2. The oxygenation mechanism for calcining aluminum ash according to claim 1, characterized in that: The adjusting component (2) includes a thermal expansion cylinder (201), a heat-conducting rod (202), and a piston (203). The thermal expansion cylinder (201) is installed inside the docking cylinder (103). The piston (203) is vertically slidably sleeved inside the thermal expansion cylinder (201). A connecting rod (203a) is fixedly provided at the upper end of the piston (203). An adjusting valve (203a-1) is fixedly provided at the upper end of the connecting rod (203a). The adjusting valve (203a-1) is slidably sleeved inside the air inlet pipe (101). The upper end of the heat-conducting rod (202) is fixedly sleeved inside the thermal expansion cylinder (201). The lower end of the heat-conducting rod (202) passes through the closed end of the lower end of the thermal expansion cylinder (201) and extends into the docking pipe head (103a). The air cyclone disk (3) is rotatably installed at the lower end of the heat-conducting rod (202).

3. The oxygenation mechanism for calcining aluminum ash according to claim 2, characterized in that: The upper end of the thermal expansion cylinder (201) is fixedly sleeved with a top cover (201a), the connecting rod (203a) slides through the top cover (201a), the lower end of the top cover (201a) is fixedly connected with a compression spring (201a-1), and the lower end of the compression spring (201a-1) is fixedly connected to the upper end of the piston (203).

4. The oxygenation mechanism for calcining aluminum ash according to claim 3, characterized in that: The heat-conducting rod (202) has a set of heat dissipation fins (202a) fixedly arranged in a circumferential array on the outer side of a section inside the thermal expansion cylinder (201).

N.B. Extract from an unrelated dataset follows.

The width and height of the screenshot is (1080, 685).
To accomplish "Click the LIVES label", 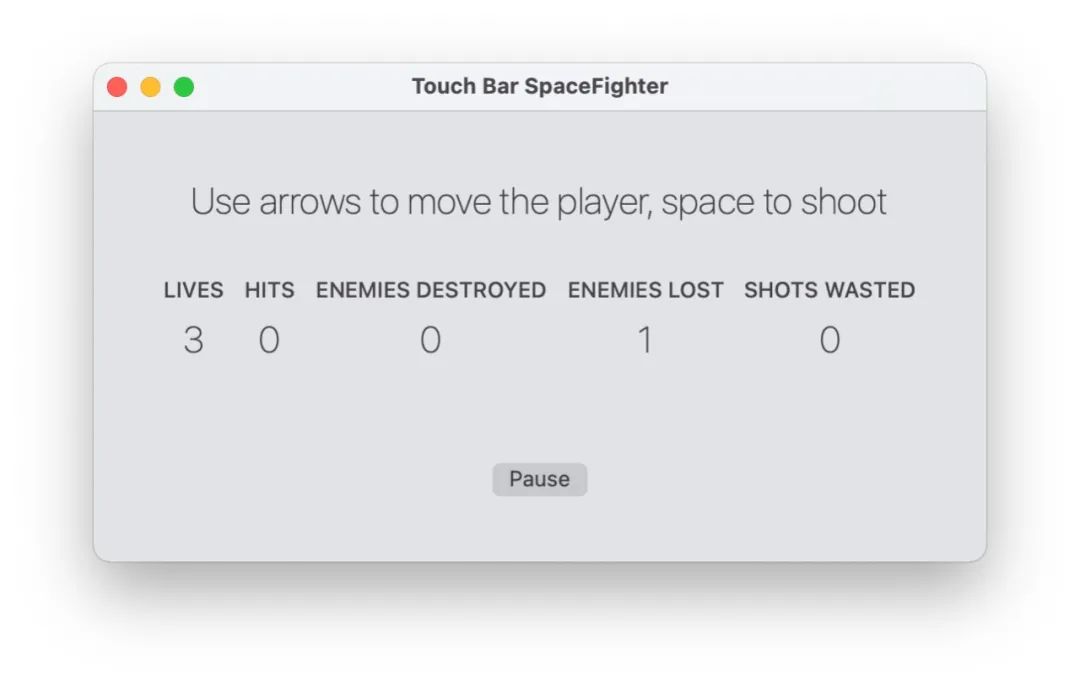I will point(193,290).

5. An oxygenation mechanism for calcining aluminum ash according to claim 4, characterized in that: The heat-conducting rod (202) is threadedly fitted with a heat-absorbing plate (202b) at its lower end, and the cyclone plate (3) is rotatably mounted on the upper end of the heat-absorbing plate (202b).

6. An oxygenation mechanism for calcining aluminum ash according to claim 2, characterized in that: An installation ring (103b) is fixedly installed inside the docking cylinder (103). A set of connecting arms (103b-1) is fixedly arranged in a circumferential array on the inner wall of the installation ring (103b). A sleeve clamp (103b-2) is fixedly installed at one end of the connecting arm (103b-1) group away from the installation ring (103b). The thermal expansion cylinder (201) is fixedly sleeved inside the sleeve clamp (103b-2).

7. An oxygenation mechanism for calcining aluminum ash according to claim 6, characterized in that: The cyclone disk (3) has a set of air dispersing holes (301) arranged in a circumferential array on its surface. A rotating cylinder shaft (302) is fixed in the center of the cyclone disk (3). The rotating cylinder shaft (302) is rotatably sleeved on the lower end of the heat-conducting rod (202). A set of blades is fixed in a circumferential array on the outer side of the rotating cylinder shaft (302).